Unos meses después nace una hermosa niña, a quien bautizan con el nombre de Mariselda cuya venida al mundo une mucho más a los jóvenes esposos, quienes no caben de la felicidad.
Sin embargo, unos días después de nacida la bebé tuvo quebrantos de salud y fue recluida en el hospital en donde los médicos le diagnosticaron una grave afección cardíaca.
Los médicos brindan todos los cuidados, la familia se aferra a Dios y confía en que todo resulta bien. Con el credo en la mano quedan a la espera de un milagro.
Sin embargo, la noticia que los médicos dan no es la esperada: la niña falleció cuando aún no había
cumplido los dos meses de vida.
Guillermo y Sara estaban
destrozados. Se refugiaron en la fe y solo así pudieron recuperar un buen
estado de ánimo y reincorporarse a sus actividades cotidianas.
Guillermo secó las lágrimas de
Sara y la consoló con las palabras del sufrido patriarca Job: “Dios dio, y Dios quitó; sea el nombre de Dios bendito”
Un tiempo después Sara vuelve a
concebir y da a luz a un vigoroso niño al que bautizan con el nombre de Herbert.
Dos años después nace Adelmo
Osvaldo y por último son bendecidos con el nacimiento de una niña a la que
bautizan con el nombre de Nubia Sandra.
Nunca pueden olvidar a la pequeña
Mariselda, consideran que ella es un angelito que tienen en el cielo y que
siempre hará parte de su recuerdo y siempre estará en sus corazones.
La vida militar es fuerte, pero Guillermo tiene las energías de la juventud y unas ganas muy grandes de servirle a su país.
Además, el trabajo duro es lo de menos, porque desde muy niño trabajó al lado de sus mayores en labores agrícolas y en la construcción. Sus manos estaban llenas de callos, signo inequívoco de sus luchas diarios y su piel blanca estaba bronceada por el fuerte sol que recibía en sus interminables jornadas como ayudante de albañilería.
Guillermo Ospina en sus tiempos como militar |
Su esposa y sus tres
hermosos hijos eran un motivo adicional para enamorarse de la vida y cumplir
las órdenes de sus superiores. Se hizo
famoso como el soldado ideal, por las virtudes que exhibía: fortaleza física,
disciplina, obediencia, resistencia y respeto a los soldados a su cargo.
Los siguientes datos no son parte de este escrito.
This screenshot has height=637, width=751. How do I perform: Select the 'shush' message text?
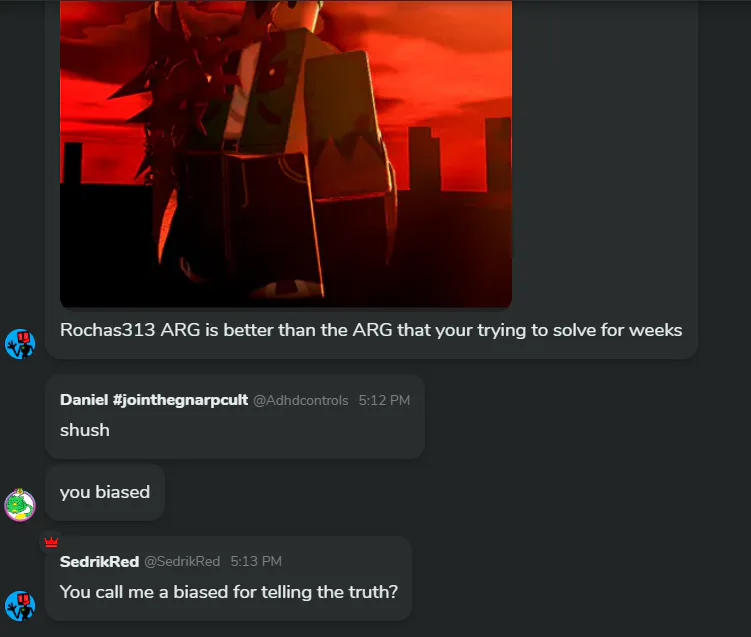85,430
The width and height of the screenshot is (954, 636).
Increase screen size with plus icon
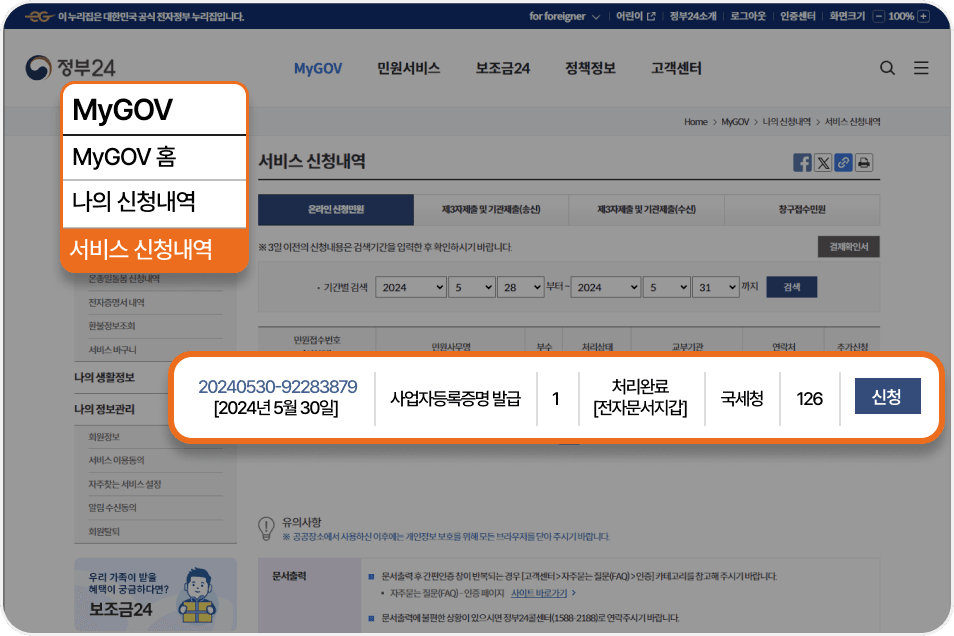(923, 17)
Sus cualidades eran conocidas, así
que el sargento Ospina era destinado a delicados operativos que sólo podían
asignarse a los hombres de más confianza en el territorio. Con el tiempo varios batallones solicitaron
sus servicios porque deseaban contar con el talento de tan destacado hombre de
armas.
Lo anterior le valió la
posibilidad de ser trasladado a otros lugares de la geografía nacional a donde
iba acompañado siempre de su pequeña familia. Lo primero que hacía al llegar a
su nuevo lugar de destino era conseguir una casa cómoda y segura en donde Sara
y los tres pequeños pudieran estar sin ningún problema cuando él se ausentara
en cumplimiento de sus frecuentes excursiones militares.
Los constantes traslados tenían
un lado bueno, porque Guillermo sabía que era en reconocimiento a su labor.
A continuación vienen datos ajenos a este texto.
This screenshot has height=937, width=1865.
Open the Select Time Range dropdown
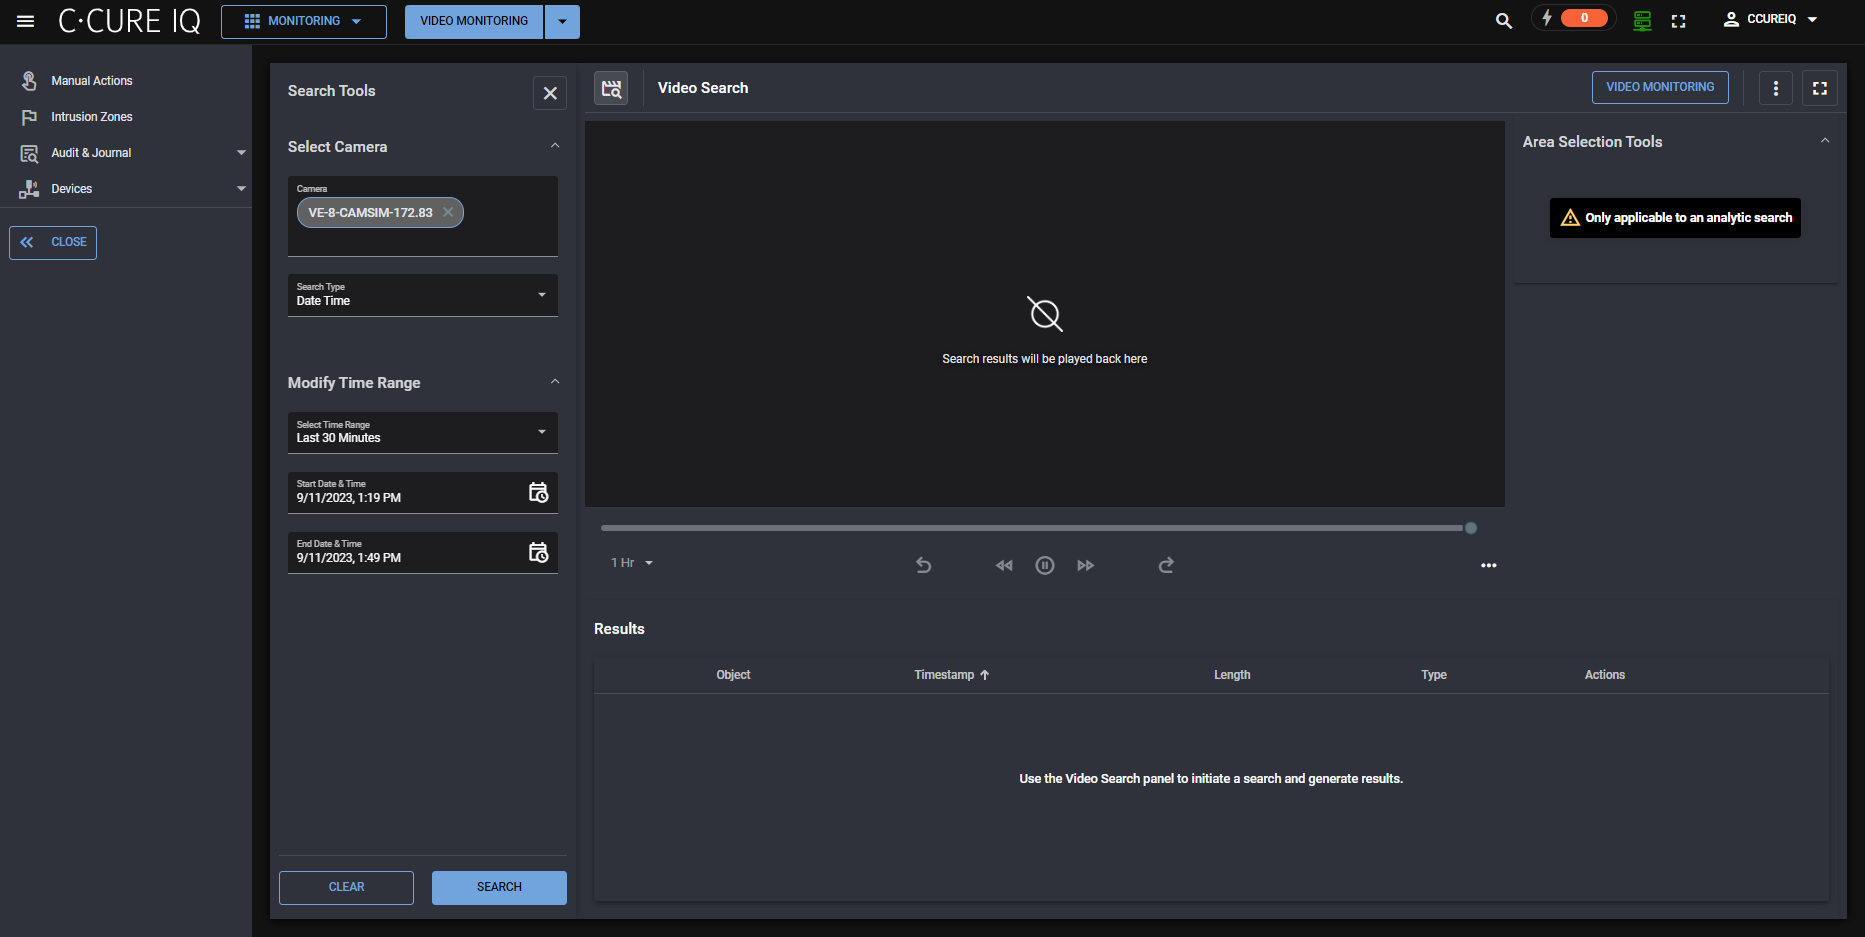(x=422, y=433)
Podía conocer más lugares y hacer nuevos amigos, aunque también significaba
dejar atrás a sus antiguas amistades y algunas dificultades para la adaptación
de los niños. Pero él no se quejaba de nada y, por el contrario, disfrutaba
cada una de sus tareas. Tomaba sus viajes y sus nuevos lugares de residencia
como un regalo de Dios.
A veces compartía con su padre y tíos, una familia dedicada a la construcción de casas, edificios, caminos y carreteras. Podría decirse que Efraín su padre era el mejor amigo que tenía y a quien podía contarle todo y pedirle sus sabios consejos. La familia completa era su más valiosa posesión, sin lugar a dudas.
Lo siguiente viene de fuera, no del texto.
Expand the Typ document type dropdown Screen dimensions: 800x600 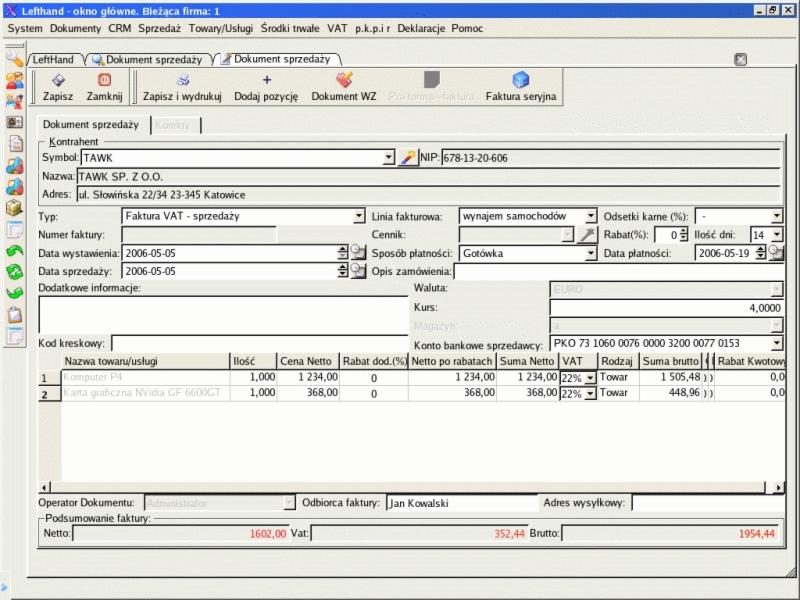[x=360, y=216]
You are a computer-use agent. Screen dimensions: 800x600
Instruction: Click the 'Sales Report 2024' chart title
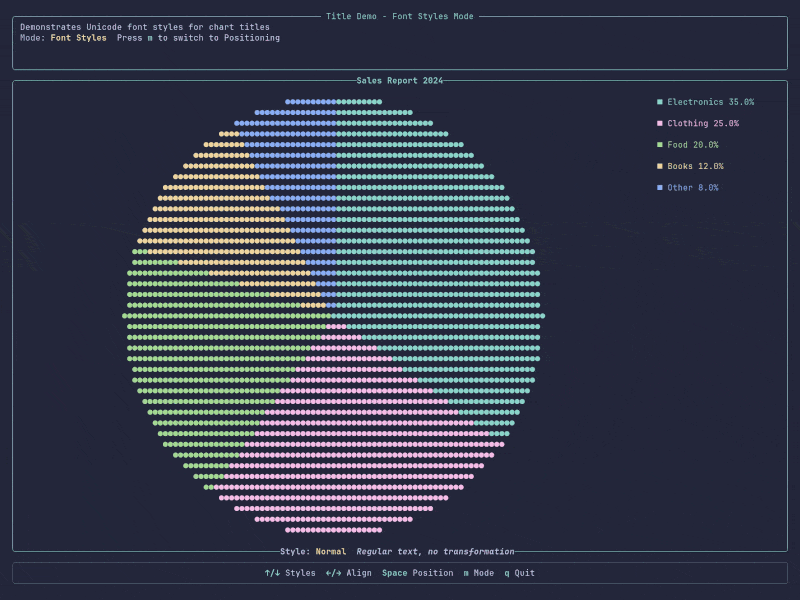(x=400, y=81)
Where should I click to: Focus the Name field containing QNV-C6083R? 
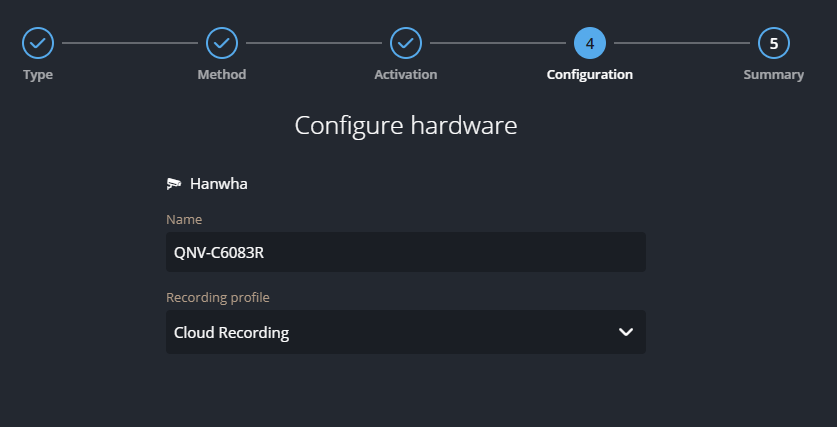(405, 252)
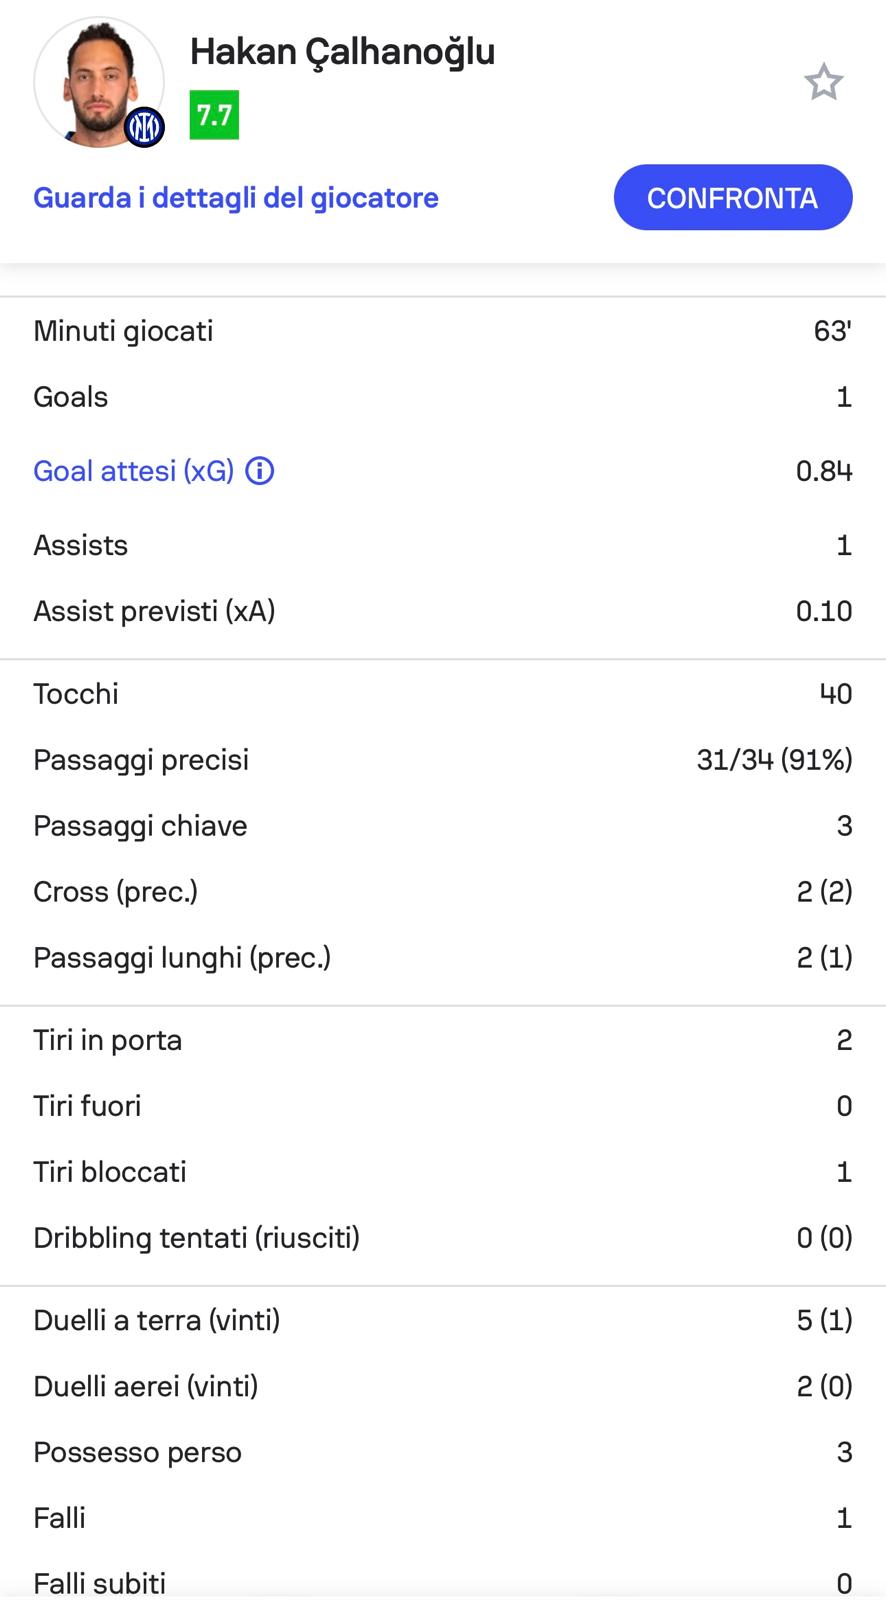Click the Assist previsti (xA) row

pyautogui.click(x=443, y=611)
Cierto día al terminar la jornada se
dirigió a una mesa del comedor en el casino de suboficiales y empezó a redactar
una carta.
Una hora después, había terminado
de escribir. Dobló el papel y lo introdujo en un sobre de color blanco. Se
dirigió a la oficina de correos del batallón, pero se detuvo un momento, sacó
el papel del sobre y lo volvió a leer, quería verificar que el mensaje estaba
bien escrito y no había cometido errores de redacción o de ortografía.
En ese momento lo asaltó de nuevo
la duda entre enviar la carta o dar media vuelta, romperla y regresar a casa.